* _Instruction_:
Set down the lines below exactly as they appear, starting at the line containing "This screenshot has width=712, height=550." and ending at the line containing "(234, 336).", both included.
#### Supplied records
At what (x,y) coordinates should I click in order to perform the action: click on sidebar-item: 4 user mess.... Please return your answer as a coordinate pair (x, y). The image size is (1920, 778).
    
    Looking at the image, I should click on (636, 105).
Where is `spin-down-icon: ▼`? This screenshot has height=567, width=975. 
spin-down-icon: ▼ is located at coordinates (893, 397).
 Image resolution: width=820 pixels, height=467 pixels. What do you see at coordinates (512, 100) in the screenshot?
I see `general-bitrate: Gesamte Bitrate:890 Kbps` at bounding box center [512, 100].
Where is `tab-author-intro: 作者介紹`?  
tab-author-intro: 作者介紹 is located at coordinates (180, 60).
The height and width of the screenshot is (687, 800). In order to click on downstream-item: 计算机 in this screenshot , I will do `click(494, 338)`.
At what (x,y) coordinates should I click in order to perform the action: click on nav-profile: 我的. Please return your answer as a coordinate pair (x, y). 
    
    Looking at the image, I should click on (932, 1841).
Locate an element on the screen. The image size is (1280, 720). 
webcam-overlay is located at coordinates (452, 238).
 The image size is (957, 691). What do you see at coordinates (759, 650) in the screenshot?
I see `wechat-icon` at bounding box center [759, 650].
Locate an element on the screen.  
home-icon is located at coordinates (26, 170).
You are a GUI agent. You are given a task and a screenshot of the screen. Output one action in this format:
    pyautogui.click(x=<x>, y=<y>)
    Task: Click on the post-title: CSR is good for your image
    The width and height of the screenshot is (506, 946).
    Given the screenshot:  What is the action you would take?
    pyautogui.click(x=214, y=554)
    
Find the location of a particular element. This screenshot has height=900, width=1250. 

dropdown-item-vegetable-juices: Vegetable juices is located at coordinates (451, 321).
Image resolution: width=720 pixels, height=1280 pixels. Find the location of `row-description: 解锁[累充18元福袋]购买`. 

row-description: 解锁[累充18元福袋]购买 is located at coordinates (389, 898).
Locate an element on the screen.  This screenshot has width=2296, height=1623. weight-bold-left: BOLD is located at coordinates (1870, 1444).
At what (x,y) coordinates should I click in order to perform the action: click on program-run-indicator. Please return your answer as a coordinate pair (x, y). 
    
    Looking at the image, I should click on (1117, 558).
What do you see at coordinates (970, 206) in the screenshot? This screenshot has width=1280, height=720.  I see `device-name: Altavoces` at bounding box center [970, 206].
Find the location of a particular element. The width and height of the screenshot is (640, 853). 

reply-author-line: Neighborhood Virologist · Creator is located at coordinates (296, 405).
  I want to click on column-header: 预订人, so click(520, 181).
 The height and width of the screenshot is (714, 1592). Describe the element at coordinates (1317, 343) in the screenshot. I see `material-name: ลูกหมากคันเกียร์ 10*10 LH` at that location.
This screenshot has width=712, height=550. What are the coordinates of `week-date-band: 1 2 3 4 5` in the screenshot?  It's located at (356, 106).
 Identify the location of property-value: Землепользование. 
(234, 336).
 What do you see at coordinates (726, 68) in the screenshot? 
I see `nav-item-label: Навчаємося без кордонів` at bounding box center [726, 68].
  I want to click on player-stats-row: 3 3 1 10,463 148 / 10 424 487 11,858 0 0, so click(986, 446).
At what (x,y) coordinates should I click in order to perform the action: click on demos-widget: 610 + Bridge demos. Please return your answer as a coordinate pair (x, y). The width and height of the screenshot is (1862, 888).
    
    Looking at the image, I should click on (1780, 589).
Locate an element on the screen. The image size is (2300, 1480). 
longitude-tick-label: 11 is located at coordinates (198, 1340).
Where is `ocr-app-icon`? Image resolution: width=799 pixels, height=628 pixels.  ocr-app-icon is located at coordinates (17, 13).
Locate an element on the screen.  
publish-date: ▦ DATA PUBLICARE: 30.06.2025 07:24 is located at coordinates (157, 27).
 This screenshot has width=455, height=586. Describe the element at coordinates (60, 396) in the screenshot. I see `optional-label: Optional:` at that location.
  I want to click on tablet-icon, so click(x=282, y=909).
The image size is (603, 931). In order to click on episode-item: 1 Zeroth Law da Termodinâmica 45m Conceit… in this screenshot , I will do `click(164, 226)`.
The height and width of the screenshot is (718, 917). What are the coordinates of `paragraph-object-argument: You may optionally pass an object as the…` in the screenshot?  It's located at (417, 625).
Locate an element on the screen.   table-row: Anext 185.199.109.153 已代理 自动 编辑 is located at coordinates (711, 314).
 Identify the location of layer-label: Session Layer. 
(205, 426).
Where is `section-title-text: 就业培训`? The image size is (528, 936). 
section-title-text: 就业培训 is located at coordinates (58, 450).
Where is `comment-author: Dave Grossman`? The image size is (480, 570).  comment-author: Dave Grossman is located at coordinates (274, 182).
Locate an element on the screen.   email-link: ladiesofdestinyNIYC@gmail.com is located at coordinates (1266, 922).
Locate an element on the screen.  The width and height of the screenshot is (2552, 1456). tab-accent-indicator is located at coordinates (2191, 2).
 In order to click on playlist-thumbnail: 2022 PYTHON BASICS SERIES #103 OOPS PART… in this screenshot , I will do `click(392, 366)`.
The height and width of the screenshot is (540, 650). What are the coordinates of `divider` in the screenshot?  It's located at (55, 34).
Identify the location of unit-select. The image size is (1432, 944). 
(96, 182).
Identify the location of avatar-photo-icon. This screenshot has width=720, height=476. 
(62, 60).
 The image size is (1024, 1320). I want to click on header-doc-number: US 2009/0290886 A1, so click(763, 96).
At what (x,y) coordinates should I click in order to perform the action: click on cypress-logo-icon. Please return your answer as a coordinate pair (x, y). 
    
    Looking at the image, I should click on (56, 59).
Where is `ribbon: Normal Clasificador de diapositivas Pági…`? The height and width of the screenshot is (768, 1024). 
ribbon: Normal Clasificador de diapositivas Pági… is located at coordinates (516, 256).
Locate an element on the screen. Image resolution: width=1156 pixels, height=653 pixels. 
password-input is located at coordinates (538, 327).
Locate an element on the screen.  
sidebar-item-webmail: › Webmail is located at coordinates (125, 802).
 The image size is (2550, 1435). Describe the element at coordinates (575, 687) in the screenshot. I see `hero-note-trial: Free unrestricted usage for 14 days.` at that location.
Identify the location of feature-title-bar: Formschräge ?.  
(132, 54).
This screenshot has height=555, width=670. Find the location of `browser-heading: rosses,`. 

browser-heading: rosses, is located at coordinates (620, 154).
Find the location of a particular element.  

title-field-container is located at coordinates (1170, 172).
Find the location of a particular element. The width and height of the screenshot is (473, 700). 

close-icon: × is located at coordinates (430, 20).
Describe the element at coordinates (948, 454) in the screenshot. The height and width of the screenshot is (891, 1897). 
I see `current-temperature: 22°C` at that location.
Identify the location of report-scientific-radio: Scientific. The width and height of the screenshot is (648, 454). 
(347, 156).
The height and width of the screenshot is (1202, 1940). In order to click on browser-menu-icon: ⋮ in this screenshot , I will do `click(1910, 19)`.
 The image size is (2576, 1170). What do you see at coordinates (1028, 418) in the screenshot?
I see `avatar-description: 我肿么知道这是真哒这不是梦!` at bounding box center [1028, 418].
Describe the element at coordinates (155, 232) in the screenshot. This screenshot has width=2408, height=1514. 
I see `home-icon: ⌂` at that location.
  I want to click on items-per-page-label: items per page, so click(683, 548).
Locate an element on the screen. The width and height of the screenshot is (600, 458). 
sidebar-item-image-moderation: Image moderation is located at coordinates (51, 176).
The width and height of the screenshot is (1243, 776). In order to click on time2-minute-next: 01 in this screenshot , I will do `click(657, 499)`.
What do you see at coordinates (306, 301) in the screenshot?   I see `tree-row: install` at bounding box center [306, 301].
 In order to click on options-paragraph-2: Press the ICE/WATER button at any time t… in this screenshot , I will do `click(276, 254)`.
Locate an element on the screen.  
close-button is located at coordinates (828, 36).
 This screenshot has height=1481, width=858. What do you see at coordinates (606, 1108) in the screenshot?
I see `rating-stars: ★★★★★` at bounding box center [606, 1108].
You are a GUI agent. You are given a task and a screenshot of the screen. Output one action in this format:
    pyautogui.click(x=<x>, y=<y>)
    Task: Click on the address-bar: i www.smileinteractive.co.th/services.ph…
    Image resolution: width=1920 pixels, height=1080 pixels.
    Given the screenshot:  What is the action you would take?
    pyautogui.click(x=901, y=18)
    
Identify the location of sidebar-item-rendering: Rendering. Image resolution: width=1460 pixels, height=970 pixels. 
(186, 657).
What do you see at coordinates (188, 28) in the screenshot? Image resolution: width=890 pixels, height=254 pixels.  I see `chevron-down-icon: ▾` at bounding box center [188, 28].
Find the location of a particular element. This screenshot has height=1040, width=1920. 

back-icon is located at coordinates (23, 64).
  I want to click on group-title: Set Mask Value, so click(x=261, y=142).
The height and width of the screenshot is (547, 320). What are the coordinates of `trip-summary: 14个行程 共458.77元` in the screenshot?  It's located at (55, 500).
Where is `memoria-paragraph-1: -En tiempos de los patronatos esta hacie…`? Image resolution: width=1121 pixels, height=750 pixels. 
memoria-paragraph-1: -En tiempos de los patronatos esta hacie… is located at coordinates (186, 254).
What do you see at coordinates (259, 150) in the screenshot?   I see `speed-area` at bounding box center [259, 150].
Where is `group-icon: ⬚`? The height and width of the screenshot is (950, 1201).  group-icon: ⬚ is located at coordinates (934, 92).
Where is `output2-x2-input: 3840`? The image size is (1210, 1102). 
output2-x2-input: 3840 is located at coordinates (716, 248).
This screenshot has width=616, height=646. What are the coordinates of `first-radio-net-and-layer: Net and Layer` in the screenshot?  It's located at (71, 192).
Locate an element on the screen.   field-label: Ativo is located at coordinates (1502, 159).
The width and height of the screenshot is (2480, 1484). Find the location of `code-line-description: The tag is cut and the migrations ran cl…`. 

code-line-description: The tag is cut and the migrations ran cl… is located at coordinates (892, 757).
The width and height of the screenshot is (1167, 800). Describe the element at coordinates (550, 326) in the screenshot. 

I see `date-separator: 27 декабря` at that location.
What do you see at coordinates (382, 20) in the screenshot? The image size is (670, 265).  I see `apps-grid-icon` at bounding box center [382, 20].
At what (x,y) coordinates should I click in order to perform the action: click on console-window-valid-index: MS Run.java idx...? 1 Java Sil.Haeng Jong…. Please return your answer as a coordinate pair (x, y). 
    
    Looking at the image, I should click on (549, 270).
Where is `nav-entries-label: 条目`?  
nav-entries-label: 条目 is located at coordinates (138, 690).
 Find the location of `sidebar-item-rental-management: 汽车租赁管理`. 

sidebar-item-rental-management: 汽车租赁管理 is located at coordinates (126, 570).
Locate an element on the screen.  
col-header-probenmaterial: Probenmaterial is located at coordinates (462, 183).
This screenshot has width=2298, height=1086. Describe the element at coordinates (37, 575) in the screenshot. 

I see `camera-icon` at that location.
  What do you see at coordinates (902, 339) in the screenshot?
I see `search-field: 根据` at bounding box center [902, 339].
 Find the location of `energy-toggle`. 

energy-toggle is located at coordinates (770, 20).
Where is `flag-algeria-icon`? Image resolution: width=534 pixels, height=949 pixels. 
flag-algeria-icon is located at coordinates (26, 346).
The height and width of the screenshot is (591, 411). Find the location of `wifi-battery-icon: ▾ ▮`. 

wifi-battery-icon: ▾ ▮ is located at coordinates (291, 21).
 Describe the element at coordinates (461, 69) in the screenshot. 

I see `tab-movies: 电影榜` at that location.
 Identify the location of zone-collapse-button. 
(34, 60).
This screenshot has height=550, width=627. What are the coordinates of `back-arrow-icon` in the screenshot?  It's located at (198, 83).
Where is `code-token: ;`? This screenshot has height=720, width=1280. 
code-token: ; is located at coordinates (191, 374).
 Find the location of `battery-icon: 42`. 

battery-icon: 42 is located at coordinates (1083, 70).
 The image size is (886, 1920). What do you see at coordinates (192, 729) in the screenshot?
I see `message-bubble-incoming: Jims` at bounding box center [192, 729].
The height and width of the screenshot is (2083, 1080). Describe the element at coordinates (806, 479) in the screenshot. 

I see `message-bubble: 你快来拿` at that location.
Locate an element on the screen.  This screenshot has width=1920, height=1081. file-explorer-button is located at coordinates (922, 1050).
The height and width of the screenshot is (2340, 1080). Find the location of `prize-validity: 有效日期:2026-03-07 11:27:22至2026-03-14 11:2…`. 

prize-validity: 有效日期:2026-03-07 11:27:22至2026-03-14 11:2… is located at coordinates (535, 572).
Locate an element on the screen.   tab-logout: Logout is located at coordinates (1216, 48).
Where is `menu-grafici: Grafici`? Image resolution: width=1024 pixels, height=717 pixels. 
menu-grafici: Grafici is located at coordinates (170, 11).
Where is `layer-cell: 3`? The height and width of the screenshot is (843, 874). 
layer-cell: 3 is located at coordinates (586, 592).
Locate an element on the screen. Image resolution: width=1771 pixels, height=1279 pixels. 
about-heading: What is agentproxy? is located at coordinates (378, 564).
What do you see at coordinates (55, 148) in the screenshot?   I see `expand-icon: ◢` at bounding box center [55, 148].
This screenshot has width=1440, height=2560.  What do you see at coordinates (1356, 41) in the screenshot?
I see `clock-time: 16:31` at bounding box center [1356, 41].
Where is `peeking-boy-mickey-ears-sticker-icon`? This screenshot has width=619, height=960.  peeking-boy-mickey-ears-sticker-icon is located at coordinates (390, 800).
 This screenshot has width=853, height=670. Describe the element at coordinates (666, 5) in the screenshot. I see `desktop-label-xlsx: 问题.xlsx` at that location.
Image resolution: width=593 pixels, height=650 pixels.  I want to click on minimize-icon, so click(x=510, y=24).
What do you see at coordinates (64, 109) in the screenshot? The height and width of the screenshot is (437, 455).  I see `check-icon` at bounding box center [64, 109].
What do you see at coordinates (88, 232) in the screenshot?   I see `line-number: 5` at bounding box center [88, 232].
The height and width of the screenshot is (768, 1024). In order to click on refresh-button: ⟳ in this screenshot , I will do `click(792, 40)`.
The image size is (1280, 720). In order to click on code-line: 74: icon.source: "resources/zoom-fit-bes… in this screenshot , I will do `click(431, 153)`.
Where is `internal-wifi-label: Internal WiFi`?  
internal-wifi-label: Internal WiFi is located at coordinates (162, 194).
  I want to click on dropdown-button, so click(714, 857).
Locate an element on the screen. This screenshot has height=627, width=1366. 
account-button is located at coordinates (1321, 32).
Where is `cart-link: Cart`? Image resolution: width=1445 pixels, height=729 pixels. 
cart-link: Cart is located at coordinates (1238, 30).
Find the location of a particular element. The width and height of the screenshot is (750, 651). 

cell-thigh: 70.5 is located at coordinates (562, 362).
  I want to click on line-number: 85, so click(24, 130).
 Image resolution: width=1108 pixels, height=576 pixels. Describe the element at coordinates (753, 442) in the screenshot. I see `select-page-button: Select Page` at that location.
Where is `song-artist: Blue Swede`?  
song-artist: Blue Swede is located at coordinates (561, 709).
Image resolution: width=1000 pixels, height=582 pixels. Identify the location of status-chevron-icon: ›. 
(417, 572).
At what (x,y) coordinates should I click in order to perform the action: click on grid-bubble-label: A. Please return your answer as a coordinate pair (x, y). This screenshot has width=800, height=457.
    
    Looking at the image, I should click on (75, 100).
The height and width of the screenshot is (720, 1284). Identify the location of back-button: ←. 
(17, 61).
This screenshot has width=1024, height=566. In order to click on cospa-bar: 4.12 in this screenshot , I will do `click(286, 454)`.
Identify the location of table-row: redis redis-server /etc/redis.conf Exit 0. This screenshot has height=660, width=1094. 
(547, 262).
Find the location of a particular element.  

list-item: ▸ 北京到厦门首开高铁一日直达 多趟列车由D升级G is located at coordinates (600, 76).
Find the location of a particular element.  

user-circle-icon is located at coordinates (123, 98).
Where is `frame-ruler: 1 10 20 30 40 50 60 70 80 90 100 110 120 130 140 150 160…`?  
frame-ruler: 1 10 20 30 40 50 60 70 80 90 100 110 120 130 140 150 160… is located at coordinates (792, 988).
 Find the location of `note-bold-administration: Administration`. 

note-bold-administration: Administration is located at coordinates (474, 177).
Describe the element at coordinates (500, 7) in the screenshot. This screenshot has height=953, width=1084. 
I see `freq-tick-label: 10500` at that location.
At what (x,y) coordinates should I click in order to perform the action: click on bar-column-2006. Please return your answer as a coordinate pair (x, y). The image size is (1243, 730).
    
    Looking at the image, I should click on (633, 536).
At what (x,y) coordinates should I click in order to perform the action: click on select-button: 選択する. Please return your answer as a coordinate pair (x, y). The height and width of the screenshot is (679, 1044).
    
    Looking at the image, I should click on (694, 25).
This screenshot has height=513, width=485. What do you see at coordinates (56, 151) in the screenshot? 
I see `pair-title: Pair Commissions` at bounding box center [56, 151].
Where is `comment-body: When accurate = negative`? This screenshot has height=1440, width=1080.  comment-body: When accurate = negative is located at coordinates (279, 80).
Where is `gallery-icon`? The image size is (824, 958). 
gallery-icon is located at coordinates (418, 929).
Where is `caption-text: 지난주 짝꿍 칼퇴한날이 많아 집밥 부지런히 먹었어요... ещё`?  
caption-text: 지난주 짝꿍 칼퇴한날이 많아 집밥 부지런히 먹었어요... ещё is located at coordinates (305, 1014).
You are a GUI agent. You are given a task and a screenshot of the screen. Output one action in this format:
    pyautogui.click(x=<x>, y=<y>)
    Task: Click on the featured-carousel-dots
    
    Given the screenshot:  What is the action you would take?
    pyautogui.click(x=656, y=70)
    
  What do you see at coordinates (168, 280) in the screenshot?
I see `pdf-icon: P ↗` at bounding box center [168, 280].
########
* _Answer area_:
This screenshot has width=712, height=550. What are the coordinates of `week-date-band: 1 2 3 4 5` in the screenshot?  It's located at (356, 106).
 Identify the location of property-value: Землепользование. 
(234, 336).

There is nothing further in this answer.